*** Opening Task material ***

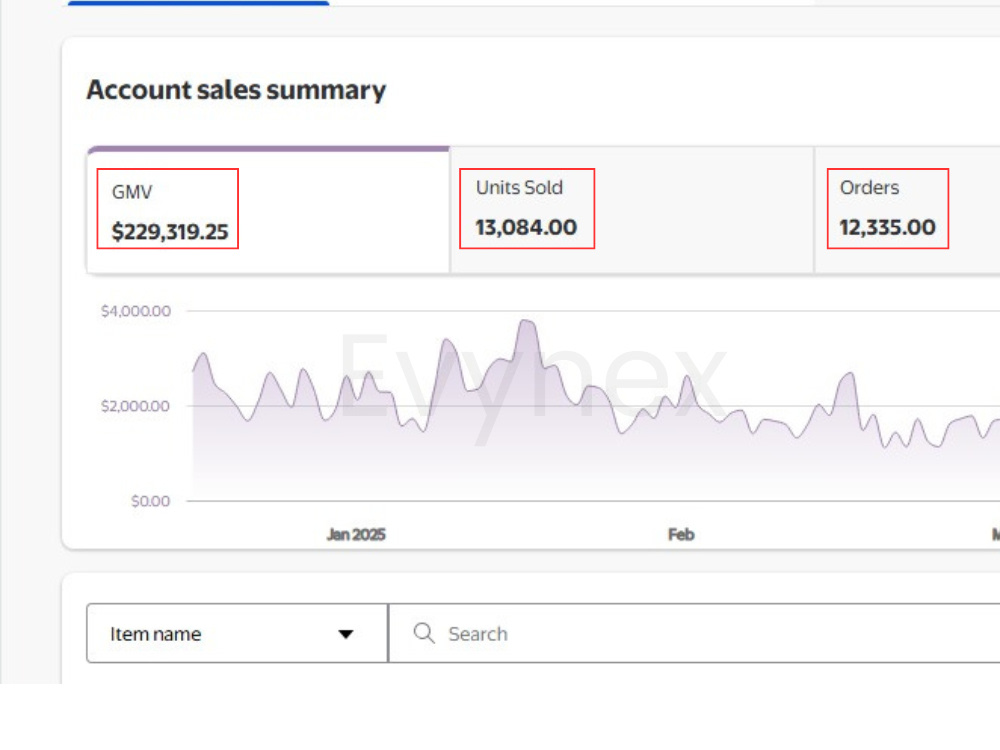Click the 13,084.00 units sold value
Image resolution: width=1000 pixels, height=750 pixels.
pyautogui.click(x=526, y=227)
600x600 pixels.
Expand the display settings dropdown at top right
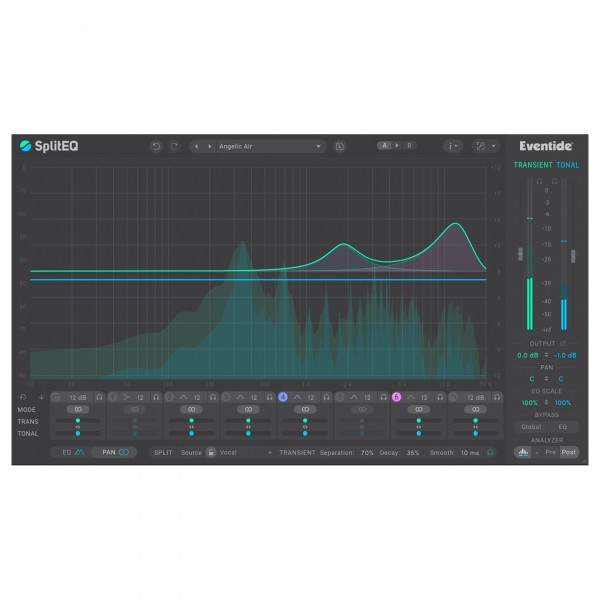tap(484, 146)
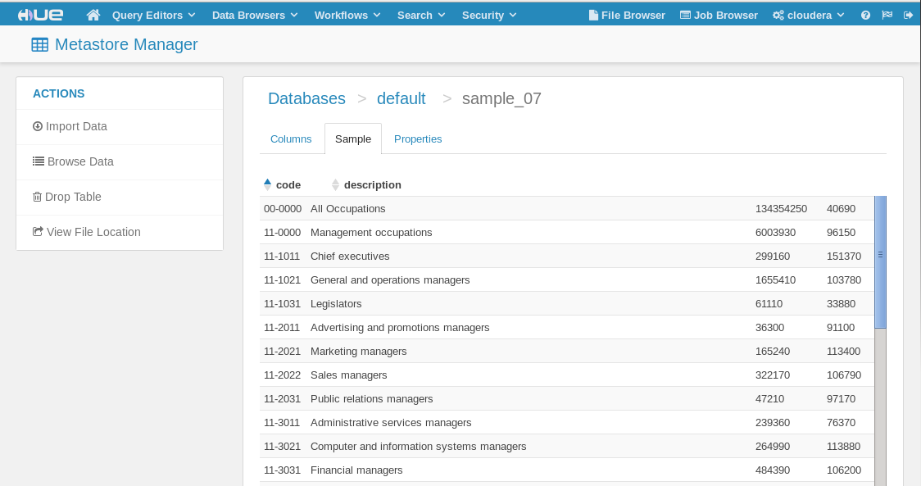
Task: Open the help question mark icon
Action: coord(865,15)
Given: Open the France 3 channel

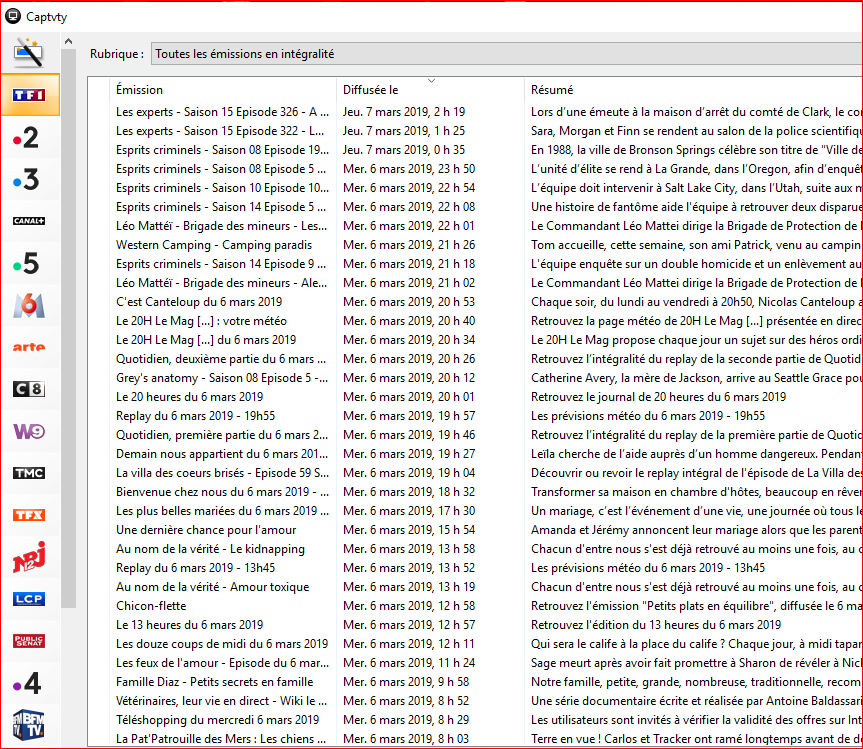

*** Closing Task material ***

*What the exercise asks*. Transcribe exactly, and only, the lines from the line with "Expand the display" through the last line of the records, inclusive; the pictures do not belong in the copy.

*Answer box*.
Expand the display settings dropdown at top right
tap(484, 146)
Task: Open the help question mark icon
Action: coord(865,15)
Given: Open the France 3 channel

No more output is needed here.